Appellants, however, are apparently of the opinion that they should have been afforded the benefit of a proceeding comparable to a full trial. It is clear that due process does not necessarily require that much. The “hearing” referred to in the cases means simply an opportunity to be heard; the form and procedural incidents of this opportunity are not prescribed but depend upon the interest being asserted. Fuentes v. Shevin, supra 407 U.S. at 82, 92 S.Ct. 1983; Goldberg v. Kelly, supra, 397 U.S. at 236, 90 S.Ct. 1011; Chittester v.

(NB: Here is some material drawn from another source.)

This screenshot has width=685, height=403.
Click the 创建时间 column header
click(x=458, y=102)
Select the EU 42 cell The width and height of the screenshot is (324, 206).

LC-DC-F Employees of G.E. Federal Credit Union, supra at 479. Appellants have had available, and in fact have taken advantage of, the following procedural opportunities: a petition to open judgment; a stay of execution; a rule to show cause why the judgment should not be opened; depositions to support the allegations in their petition; and oral argument. It is also noteworthy that appellants have enjoyed the benefit of a 1973 revision in Pa.R.Civ.P. 2959(e), which materially lessened the burden of proof imposed upon a petitioner seeking to have a confessed judgment opened. Under the revision, the petitioner need only submit evidence such as in a jury trial would require the issue to go to the jury. This standard is modeled after the standard cited with approval by Justice DOUGLAS in *537his Concurring Opinion in Overmyer Co., Inc. v. Frick, supra, 405 U.S. at 190, 92 S.Ct. 775, as being “a minimal obstacle.” Ritchey v. Mars, 227 Pa.Super. 33, 324 A.2d 513 (1974); Egyptian Sands Real Estate, Inc. v. Polony, supra.
Affirmed.

. Confession of judgment on a contract signed before June 1, 1970, was permitted to be entered of record before Nov. 1, 1970, but only after a hearing at which the creditor had proved the waiver valid.

. It is doubtful whether appellants could in any case qualify as members of the class. In their petition to open they alleged that they had an annual income of less than $10,000. However, that allegation was denied in appellee’s answer to the petition, and appellants neglected to support the allegation in their depositions. See Pa.R. C.P. 209.